● **What is being asked**: Check every line of the material below for the string "icon", and return the ones that have it.

● **Task material**:
<<<<
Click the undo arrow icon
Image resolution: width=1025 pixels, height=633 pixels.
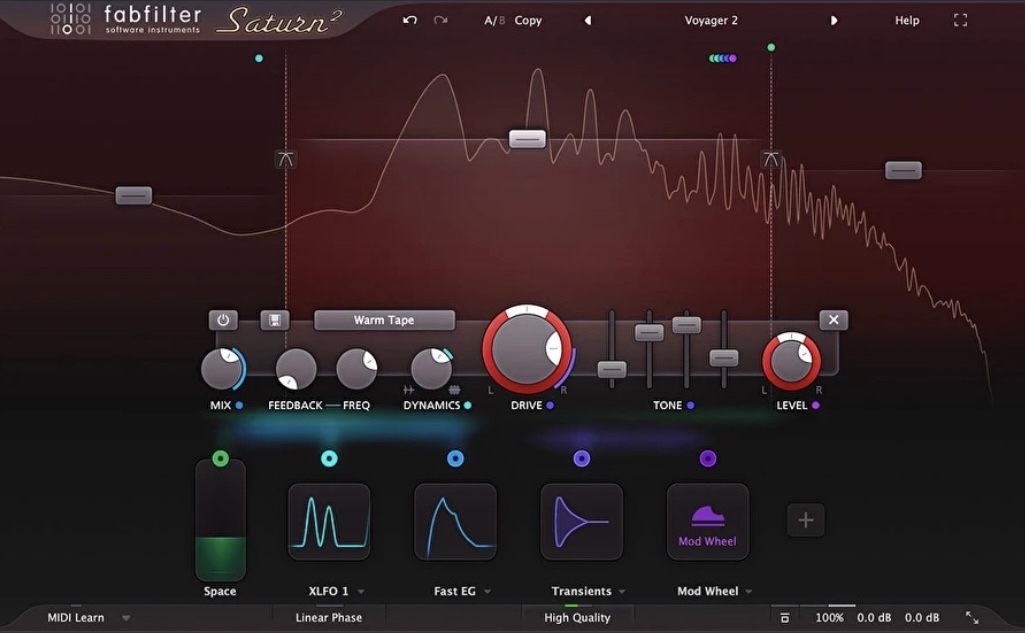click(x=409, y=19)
>>>>
<<<<
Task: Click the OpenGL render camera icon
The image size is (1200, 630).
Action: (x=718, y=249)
>>>>
● **Answer below**:
Click the undo arrow icon
Task: Click the OpenGL render camera icon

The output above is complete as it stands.